— start TEXT PASSAGE —

Sunday, November 04, 2007

no more "one for the road"
for irish priests

From THE BBC:

A church-state dispute over the unlikely subject of drink-driving could be looming in Ireland. Speculation that authorities, on both sides of the border, might be contemplating a zero-alcohol limit for drivers has raised fears among Catholic priests because drinking consecrated wine at Masses could put them over the limit. The Catholic priesthood in Ireland is suffering from a shortage of new recruits, meaning that some priests now have to serve several Masses a day, much more than when the priesthood was a more popular vocation. But drinking consecrated wine is part of the Catholic Mass ceremony, so serving more Masses means drinking more of the religious wine.

Father Brian D'Arcy - perhaps Ireland's best-known Catholic priest - told BBC News Online that such an approach would be "risible" and would mean priests saying several Masses would be unable to drive legally.

"We want a law that allows people to drive and not drive people off the road. We want a law that's applicable and reasonable, not risible. Nobody in their right mind would want that. At the moment, you wouldn't go over the limit, but if they reduce it to zero it would hardly be possible to say multiple Masses and not break the drink-drive laws," he said.

Plans in Croatia to bring in zero alcohol limits for drivers prompted criticism in the largely Catholic country in 2004 from the Catholic Church who said priests would have to be provided with transport to perform religious services.

West Belfast priest Father Hugh Kennedy feared the same might happen in Ireland. "It could lead to priests having to walk or cycle between Masses and in country areas where they have several miles to go they would have to take a lift or a taxi."

10 comments:

Lapinbizarre said...

Perhaps the authorities are sick to death of listening to "Father" come up with the same old excuse?

Lapinbizarre said...

— end TEXT PASSAGE —
— start PROVIDED ENTRIES —

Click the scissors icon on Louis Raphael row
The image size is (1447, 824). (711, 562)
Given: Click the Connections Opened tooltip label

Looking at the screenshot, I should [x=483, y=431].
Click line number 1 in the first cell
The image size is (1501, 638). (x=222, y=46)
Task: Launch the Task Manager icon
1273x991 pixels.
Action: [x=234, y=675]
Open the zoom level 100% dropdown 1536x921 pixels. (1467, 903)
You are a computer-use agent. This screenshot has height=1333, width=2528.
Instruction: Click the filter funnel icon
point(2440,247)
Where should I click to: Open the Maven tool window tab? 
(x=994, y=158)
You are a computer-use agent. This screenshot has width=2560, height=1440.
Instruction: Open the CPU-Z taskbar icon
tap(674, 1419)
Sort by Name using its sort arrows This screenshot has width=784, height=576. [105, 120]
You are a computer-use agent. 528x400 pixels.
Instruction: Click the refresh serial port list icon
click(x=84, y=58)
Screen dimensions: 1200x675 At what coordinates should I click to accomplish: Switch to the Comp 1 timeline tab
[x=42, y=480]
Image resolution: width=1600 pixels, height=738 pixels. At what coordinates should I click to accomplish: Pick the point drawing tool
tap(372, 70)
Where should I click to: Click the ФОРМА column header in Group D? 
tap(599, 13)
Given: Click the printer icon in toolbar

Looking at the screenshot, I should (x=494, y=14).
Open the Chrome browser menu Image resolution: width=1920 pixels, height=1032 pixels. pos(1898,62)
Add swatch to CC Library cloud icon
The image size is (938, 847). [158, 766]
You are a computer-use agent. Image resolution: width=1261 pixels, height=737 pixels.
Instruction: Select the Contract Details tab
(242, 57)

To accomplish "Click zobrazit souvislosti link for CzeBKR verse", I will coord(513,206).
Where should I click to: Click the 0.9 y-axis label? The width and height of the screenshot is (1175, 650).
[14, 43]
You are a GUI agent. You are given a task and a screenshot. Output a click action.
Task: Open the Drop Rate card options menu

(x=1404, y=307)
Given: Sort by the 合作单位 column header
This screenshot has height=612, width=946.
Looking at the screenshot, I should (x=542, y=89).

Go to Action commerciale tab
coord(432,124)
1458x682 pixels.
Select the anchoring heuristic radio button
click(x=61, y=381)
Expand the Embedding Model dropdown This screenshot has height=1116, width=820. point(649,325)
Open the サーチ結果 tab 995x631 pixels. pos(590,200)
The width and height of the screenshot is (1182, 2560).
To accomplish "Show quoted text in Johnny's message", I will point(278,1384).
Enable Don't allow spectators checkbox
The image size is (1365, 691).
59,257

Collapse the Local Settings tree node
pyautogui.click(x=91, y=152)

— end PROVIDED ENTRIES —

- REQUIRED ACTIONS
- a) Express the rows as a JSON list of strings, one string per line and blank lines omitted, covering only the part that opens with the line containing "Expand the Embedding" and runs through the last row.
- b) Supply the next part of the blog post on Irish priests and a zero-alcohol driving limit, starting after its final line.
The blog post and the rows have no connection to each other.

- RESPONSES IN ORDER
- a)
[
  "Expand the Embedding Model dropdown This screenshot has height=1116, width=820. point(649,325)",
  "Open the サーチ結果 tab 995x631 pixels. pos(590,200)",
  "The width and height of the screenshot is (1182, 2560).",
  "To accomplish \"Show quoted text in Johnny's message\", I will point(278,1384).",
  "Enable Don't allow spectators checkbox",
  "The image size is (1365, 691).",
  "59,257",
  "Collapse the Local Settings tree node",
  "pyautogui.click(x=91, y=152)"
]

- b)
"... priests saying several Masses would be unable to drive legally." So how much booze are these guys pouring into the chalice at a sitting? It's not as if they have "both kinds" to deal with, is it? Seems to be implicit in this argument that it's perfectly fine & normal to have Father saying mass in a condition in which he's unfit to drive. So at least one old stereotype holds true - every Sunday, across Ireland, the not-so-funny Dibley episode in which D. French gets stinking drunk before midnight mass is repeated.

PS Theologically speaking, it's perfectly OK for these guys to "go Methodist" and use the non-alcoholic stuff, is it not? It's not as if the loaded stuff in general use is by and large any great shakes. I have yet to leave the communion rail marvelling at the earthly qualities of what I have just drunk. 61 Petrus - that WOULD be Transubstantiation.

suzanne said...

This seems quite silly. I don't understand how there could be a problem. As I recall, lay ministers are also allowed to consume leftover wine that the congregation doesn't finish after communion. It seems that there could be a "designated drinker" at each parish......

Dennis said...

zero percent is pushing it a bit too far.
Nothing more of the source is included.